The Israeli model would not work in Lithuania
The scientist says he does not think that the Israeli model of military service, where women are also conscripted, could be applied in Lithuania.
"What works for Israel may not necessarily work for Lithuania. My understanding and knowledge of war studies tells me that wars are different because they take place in different political, cultural and economic contexts. This means that Israel can do some things because it is Israel. With a distinct political system, ethno-social structure of society, and specific geopolitical challenges. <...>
Yes, it is possible to adopt certain managerial and technical solutions from Israel, but it is hard to imagine a wider copying of practices. But I don't think that's a bad thing. We have the opportunity to be creators and to create and implement ideas in the field of defence that are created by us, for us, for our needs," says Associate Professor Šlekys.

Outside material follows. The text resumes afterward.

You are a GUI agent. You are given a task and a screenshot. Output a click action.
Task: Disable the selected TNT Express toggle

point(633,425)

In turn, R. Katinaitė argues that Lithuania is closer to the Finnish military model than to the Israeli one.
"The latter country has been living on the front line for many years. And we had the luxurious 30 years for a breather. Maybe it was even too much. Overall, the war in Ukraine has been going on for 8 years. So I tend to look beyond gender – it doesn't matter if you are a man or a woman, the most important thing is to be an exemplary citizen of Lithuania," says the student.
In R. Katinaitė says that citizens – men and women – could engage in a variety of activities if necessary: join the Lithuanian Riflemen's Union, do voluntary military service, or join a civic organisation.

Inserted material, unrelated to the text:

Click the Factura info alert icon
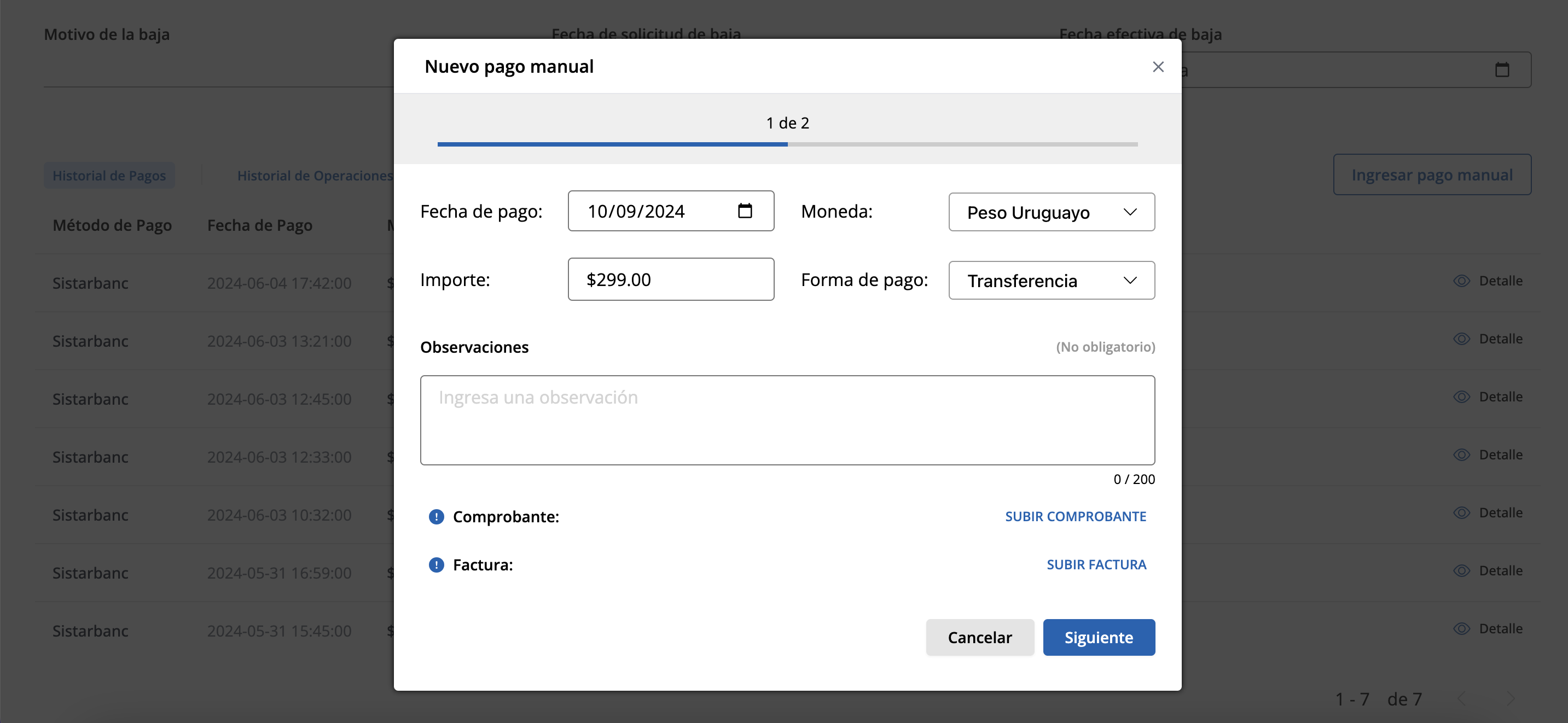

Associate Professor Dr Šlekys says that he wants to believe that the heroic sacrifice of the Ukrainian people will inspire Lithuanian youth to take a greater interest in national defence. He predicts that the number of people wanting to serve should increase, but it is not clear whether the army is currently able to accommodate all those who want to serve, and what the state's demand is.
According to R. Katinaitė, Army Basic Training would be useful not only for the training of soldiers, but also for any citizen.
"I think this is a basic package of skills that everyone needs to be transformed: basic knowledge of topography helps to learn how to navigate in unfamiliar terrain, tactical medicine skills are critical for first aid, active phases in the forest are definitely useful for building endurance, and physical activity enhances health," she says.
The teacher believes that knowledge of war as a phenomenon is essential because we can see from the tragic events in Ukraine what a terrible and destructive phenomenon it is.
"But at the same time, we cannot ignore that wars, both past and present, affect our daily lives, from politics to education to pop culture. Therefore, no matter how terrible the war may be, we cannot ignore it, we have to know it, we have to study it," says Associate Professor Dr Šlekys.
In recognition of the importance of developing a relationship between teachers and students, and having the courage to ask questions, VU is presenting an art project and a virtual exhibition, in collaboration with the documentary and portrait photographer Tadas Kazakevičius. The exhibition also features a series of portraits of Associate Professor Dr Deividas Šlekys and Rugilė Katinaitė, revealing the teacher's sincere and attentive relationship with his students.